→ **MATERIAL PROVIDED**:
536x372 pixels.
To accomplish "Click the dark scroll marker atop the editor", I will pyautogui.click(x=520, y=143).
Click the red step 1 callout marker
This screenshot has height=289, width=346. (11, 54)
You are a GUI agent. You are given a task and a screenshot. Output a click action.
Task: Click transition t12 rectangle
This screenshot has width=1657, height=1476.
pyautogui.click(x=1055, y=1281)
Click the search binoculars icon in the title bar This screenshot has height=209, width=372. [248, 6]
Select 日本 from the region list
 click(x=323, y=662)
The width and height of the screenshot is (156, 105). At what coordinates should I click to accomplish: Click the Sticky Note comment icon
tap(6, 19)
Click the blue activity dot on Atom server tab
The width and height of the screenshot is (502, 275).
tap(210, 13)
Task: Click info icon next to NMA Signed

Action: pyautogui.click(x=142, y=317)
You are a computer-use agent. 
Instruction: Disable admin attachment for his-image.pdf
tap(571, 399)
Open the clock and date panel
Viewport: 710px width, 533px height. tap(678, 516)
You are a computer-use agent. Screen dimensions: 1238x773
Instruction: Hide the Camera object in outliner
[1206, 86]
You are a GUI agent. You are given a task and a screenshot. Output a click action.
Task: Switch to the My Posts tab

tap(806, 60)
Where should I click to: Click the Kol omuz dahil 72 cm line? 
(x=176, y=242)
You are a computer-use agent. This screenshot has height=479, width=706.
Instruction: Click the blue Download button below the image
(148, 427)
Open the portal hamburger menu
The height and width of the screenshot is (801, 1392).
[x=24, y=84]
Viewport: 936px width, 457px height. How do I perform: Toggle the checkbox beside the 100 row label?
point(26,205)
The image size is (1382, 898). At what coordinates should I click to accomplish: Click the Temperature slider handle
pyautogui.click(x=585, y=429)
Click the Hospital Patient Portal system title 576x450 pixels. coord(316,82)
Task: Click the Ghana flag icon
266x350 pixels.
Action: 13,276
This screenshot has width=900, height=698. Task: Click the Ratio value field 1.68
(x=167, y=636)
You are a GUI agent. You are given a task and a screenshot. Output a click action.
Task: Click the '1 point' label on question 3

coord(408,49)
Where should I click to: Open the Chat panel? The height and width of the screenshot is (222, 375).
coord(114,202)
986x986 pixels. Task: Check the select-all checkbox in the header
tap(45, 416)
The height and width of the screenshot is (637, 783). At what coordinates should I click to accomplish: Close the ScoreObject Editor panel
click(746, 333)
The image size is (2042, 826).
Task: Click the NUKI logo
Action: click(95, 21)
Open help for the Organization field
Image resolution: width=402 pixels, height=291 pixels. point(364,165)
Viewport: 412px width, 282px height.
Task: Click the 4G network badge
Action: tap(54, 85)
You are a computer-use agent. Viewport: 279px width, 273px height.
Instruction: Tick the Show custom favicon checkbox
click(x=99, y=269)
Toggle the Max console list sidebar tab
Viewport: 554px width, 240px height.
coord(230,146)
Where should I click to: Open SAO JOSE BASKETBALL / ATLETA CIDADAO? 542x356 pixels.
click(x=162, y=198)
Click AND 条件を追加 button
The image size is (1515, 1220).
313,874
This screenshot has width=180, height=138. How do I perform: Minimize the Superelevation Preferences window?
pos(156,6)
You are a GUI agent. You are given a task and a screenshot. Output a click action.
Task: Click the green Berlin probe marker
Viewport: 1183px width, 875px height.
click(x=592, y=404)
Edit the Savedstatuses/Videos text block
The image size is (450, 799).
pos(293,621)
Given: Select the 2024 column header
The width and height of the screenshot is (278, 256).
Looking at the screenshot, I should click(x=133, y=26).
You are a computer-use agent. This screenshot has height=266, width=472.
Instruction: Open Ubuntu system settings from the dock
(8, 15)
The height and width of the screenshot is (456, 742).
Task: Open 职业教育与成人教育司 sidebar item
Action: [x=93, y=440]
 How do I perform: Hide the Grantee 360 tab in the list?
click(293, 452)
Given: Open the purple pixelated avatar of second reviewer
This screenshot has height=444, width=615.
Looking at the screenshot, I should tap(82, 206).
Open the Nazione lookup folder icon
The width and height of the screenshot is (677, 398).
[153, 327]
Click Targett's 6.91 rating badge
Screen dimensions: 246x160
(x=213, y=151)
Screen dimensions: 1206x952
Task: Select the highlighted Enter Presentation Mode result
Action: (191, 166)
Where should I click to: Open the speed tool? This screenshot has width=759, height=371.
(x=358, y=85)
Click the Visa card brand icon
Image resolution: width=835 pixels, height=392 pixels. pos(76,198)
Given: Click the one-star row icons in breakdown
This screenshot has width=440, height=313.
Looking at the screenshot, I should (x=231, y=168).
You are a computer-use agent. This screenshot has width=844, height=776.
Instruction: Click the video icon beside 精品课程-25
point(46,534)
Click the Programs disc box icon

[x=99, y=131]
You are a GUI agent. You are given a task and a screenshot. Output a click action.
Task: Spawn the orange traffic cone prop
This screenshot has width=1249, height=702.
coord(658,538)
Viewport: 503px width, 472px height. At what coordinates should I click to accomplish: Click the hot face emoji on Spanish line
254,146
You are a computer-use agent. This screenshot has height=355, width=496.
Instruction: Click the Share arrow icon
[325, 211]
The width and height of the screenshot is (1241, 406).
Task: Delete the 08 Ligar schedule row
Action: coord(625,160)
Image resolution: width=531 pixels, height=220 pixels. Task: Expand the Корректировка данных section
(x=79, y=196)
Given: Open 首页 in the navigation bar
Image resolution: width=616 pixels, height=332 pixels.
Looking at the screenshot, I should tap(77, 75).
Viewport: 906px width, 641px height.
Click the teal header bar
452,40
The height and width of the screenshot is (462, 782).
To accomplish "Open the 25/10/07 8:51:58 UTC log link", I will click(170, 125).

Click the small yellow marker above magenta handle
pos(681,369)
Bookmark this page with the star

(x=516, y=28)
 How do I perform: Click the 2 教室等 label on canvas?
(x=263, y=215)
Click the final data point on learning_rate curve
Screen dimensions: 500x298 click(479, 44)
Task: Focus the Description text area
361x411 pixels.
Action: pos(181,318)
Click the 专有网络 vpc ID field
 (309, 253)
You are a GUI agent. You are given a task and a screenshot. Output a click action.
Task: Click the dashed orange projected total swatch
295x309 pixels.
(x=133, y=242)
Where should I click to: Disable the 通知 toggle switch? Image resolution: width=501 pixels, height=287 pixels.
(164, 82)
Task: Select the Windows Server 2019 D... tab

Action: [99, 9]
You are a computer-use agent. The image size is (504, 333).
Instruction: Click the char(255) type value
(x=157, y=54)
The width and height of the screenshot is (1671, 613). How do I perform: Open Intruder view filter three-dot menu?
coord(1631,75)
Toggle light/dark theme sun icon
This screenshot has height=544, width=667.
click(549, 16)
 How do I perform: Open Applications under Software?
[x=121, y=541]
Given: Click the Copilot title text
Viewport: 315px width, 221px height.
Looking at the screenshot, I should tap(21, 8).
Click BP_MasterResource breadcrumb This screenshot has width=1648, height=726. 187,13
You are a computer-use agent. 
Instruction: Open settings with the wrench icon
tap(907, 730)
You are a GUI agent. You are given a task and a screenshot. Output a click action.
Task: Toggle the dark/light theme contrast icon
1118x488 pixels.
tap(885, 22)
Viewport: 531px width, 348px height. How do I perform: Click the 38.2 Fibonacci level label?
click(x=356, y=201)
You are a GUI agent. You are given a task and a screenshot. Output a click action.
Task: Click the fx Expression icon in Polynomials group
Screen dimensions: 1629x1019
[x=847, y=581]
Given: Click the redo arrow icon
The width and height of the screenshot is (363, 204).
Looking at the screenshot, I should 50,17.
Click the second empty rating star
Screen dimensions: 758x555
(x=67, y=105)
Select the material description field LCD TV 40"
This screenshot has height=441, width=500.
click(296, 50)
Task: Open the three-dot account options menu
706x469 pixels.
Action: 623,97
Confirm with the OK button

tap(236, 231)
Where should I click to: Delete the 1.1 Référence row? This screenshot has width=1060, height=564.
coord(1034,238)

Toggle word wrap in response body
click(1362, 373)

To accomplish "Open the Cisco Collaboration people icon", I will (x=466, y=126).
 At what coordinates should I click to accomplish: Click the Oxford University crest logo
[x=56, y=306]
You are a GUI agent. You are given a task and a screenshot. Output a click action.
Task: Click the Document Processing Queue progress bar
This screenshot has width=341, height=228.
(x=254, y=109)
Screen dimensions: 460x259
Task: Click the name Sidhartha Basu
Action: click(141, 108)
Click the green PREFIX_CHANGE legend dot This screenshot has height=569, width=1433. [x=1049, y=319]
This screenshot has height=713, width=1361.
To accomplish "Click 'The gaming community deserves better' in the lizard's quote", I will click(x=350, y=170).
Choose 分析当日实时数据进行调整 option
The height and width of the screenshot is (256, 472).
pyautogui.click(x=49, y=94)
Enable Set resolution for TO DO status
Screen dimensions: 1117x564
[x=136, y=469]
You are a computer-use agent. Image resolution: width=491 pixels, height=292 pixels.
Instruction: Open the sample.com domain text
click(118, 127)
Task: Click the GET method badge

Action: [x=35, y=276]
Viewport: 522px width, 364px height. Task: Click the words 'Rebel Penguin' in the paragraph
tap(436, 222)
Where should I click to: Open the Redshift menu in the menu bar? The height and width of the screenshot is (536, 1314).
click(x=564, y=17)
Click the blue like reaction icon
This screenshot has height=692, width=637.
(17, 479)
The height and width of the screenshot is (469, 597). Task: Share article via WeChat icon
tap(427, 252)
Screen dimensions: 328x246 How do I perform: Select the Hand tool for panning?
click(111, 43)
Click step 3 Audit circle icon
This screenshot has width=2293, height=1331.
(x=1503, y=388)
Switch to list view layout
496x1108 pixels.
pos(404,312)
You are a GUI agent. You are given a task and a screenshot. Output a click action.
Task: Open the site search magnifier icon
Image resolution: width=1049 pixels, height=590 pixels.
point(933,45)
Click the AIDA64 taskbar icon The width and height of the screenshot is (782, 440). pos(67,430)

→ **DIRECTION**:
Pick out every line of the data above that contains the word "Hide", and copy each one in full.

→ **SOLUTION TO THE PROBLEM**:
Instruction: Hide the Camera object in outliner
 How do I perform: Hide the Grantee 360 tab in the list?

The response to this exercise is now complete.